Collection entries
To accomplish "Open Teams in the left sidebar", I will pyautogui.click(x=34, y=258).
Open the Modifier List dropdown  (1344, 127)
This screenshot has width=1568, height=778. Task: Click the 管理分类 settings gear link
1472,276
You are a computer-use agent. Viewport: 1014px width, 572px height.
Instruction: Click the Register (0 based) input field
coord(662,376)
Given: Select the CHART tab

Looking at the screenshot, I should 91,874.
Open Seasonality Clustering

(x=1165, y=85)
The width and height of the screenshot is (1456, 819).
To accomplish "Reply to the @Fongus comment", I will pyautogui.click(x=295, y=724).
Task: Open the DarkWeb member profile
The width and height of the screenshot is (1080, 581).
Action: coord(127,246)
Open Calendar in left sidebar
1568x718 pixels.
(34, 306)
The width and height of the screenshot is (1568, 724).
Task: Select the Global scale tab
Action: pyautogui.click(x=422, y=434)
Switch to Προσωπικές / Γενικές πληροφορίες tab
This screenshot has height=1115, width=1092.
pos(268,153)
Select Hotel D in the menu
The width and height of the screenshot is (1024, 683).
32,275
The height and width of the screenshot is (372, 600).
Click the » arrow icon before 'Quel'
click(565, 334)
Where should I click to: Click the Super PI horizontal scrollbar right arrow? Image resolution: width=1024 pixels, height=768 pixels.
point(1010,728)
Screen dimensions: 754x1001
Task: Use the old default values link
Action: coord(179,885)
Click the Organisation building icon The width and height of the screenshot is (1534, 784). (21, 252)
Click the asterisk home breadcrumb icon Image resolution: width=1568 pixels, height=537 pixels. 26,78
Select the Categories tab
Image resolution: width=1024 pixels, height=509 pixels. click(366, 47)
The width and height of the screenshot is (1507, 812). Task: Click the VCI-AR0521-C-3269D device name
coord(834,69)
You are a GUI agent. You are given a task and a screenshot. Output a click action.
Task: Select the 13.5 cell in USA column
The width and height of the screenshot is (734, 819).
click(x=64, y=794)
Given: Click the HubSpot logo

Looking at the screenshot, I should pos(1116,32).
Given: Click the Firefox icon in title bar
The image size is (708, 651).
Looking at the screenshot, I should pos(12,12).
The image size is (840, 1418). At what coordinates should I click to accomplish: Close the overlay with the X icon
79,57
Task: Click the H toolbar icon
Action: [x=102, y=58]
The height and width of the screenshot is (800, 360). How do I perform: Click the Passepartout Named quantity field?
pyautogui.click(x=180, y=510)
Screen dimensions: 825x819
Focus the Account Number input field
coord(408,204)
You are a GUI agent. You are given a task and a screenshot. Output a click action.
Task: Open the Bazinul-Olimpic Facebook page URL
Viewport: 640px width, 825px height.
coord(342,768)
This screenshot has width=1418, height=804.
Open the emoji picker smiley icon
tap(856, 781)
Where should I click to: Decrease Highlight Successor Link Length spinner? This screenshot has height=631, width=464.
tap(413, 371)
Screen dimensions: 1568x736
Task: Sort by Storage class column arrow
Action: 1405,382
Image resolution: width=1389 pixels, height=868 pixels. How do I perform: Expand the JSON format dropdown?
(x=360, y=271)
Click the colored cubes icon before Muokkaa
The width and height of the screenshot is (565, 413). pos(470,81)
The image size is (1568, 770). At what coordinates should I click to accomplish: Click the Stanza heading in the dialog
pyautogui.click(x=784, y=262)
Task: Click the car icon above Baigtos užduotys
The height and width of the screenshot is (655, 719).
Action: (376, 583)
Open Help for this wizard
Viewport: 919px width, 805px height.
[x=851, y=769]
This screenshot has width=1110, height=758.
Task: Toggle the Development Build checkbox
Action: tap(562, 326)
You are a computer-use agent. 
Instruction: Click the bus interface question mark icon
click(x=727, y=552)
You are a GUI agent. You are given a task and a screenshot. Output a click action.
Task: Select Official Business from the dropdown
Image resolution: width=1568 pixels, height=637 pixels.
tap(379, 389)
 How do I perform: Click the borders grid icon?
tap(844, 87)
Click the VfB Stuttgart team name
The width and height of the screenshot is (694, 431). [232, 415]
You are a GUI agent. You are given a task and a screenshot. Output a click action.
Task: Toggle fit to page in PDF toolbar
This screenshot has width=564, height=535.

What is being asked
Count how many lines in the records above contain the word "computer". Reply with the number alone.

Answer to the problem
2